9 reasons I don’t want a boyfriend; and why you should get over it.

Have you ever met an amazing person, found out they were single, and automatically thought “something must be wrong with them”. Don’t act like you’ve never done it. I know I have.

But isn’t it time to get over that stigma?  In the past 7 months with no boyfriend, I have had countless fun-filled weekends with my best friends, focused on my hobbies, and spent time reflecting on myself. And in those past few months I have come to a realization; I don’t want a boyfriend. At least not for now. And here is why:

  1. I can do whatever the fuck I want, whenever I want. With no one to answer to and no one to argue with. Do you know how nice that is?
  2. I get to spend time with my wide (and spectacular) circle of friends more often.
  3. I’ve been to Vegas twice in the last few months and I am leaving for Mexico next week. Places that I probably wouldn’t have gone if I was in a relationship. Basically, I still get to be selfish for a little bit longer. And at 22 I think that’s completely fair. (P.S. For me to want to stop being selfish with my time, it’s going to take a lot more than a Facebook/text message.)
  4. I’m not putting off my goals anymore. Improving in photography is something important to me, so I am taking a portrait photography class in my free time and it is paying off.
  5. I spent all the recent holidays with MY family.
  6. I haven’t found anyone worth getting off the market for. Yes, there is no such thing as perfection, but there is also nothing wrong with being picky. (*Disclaimer* the line “it’s not you it’s me” IS a real thing, believe me, I’ve gone on dates with awesome guys.
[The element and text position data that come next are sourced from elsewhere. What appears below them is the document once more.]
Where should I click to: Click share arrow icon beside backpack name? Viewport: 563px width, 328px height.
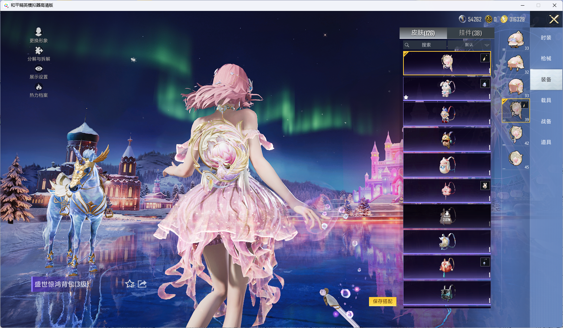pos(142,284)
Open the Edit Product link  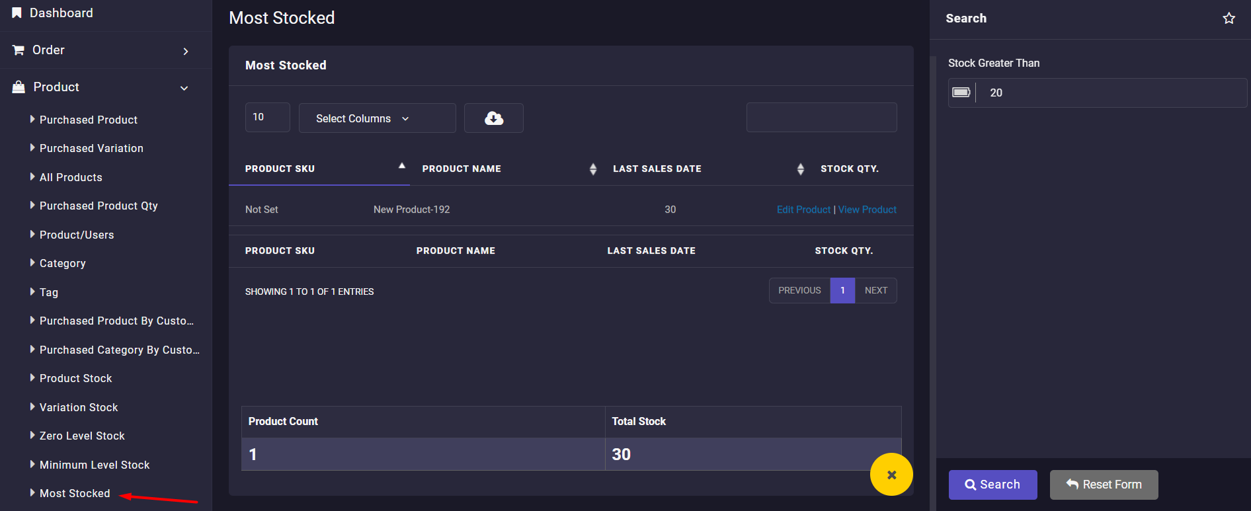click(x=803, y=210)
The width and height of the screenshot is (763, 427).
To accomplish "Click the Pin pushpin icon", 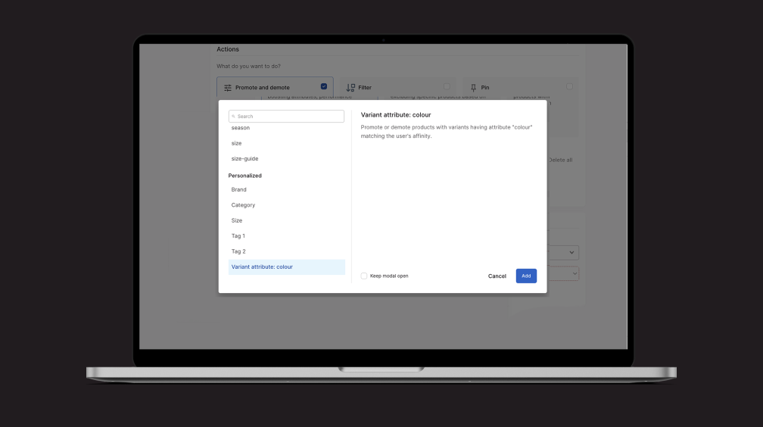I will [474, 88].
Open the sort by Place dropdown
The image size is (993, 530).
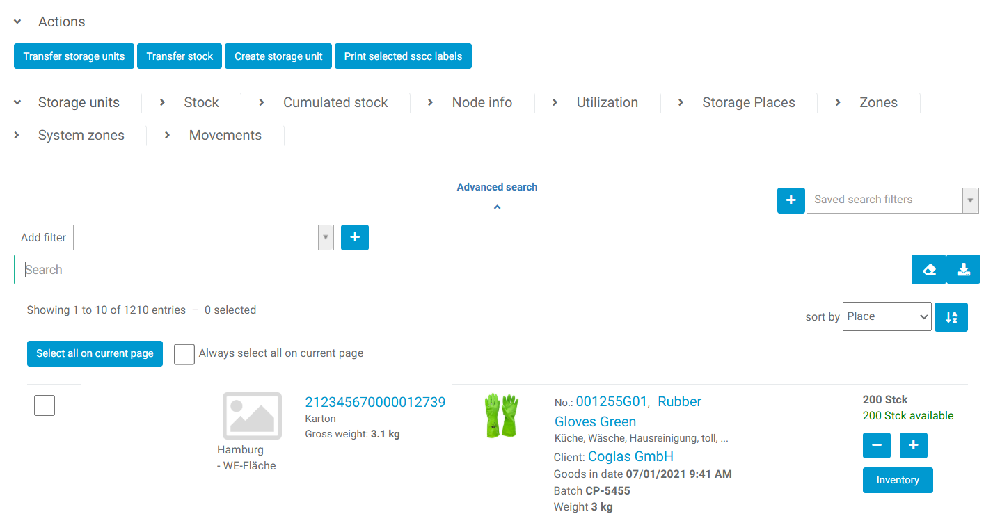[x=887, y=316]
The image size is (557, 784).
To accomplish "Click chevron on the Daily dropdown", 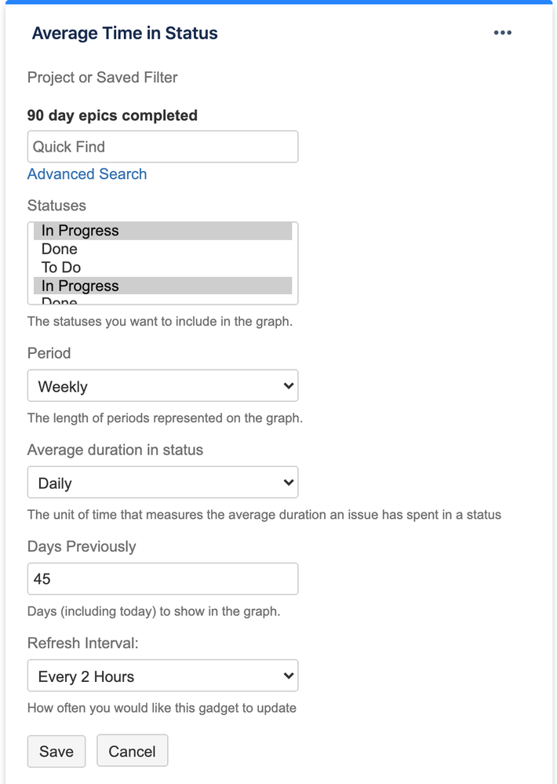I will (288, 483).
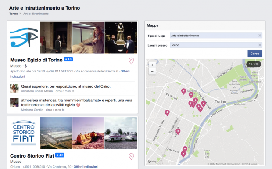Image resolution: width=272 pixels, height=169 pixels.
Task: Select the map pin near Via Cernaia
Action: point(183,91)
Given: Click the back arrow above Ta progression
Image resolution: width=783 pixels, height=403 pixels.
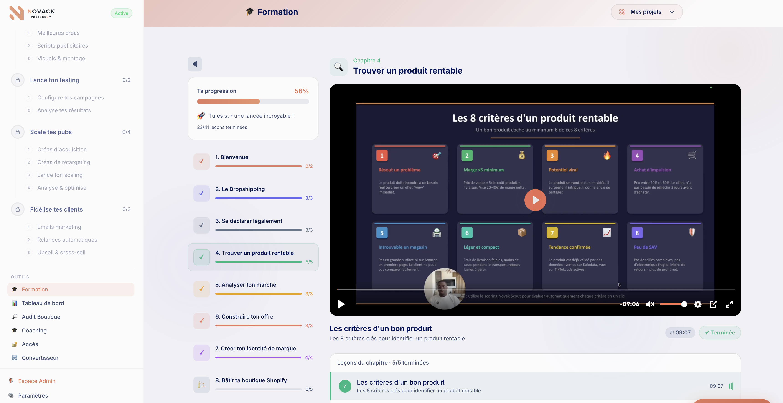Looking at the screenshot, I should click(195, 64).
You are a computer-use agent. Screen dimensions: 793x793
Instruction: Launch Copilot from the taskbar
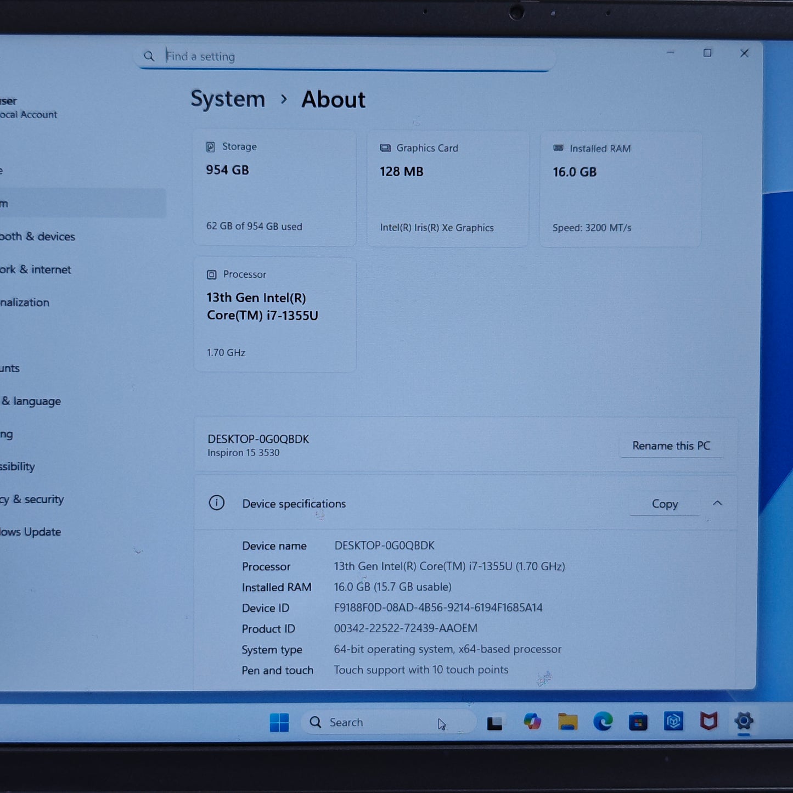click(x=531, y=722)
Doesn’t mean I want to date ’em.)
  7. I am learning new things about myself. Haleigh took me to a EDM concert for the first time last weekend. Guess what? I loved it. Didn’t even know I’d been missing out on that culture for so long. I like being open to new experiences with nothing holding me back.
  8. I am taking care of my body. Working out and eating healthy are two of my other main goals right now.
  9. My happiness isn’t constantly revolving around another person.  This is a big one for me because in the past I’ve let my boyfriends control my happiness. They could easily steal it away anytime things went south. I feel like this has been my biggest area of growth because I can make my own happiness, and eventually another person will just ADD to that joy.

I feel lucky that I have this time to myself. I know I’ll be a better person when the right guy does come along.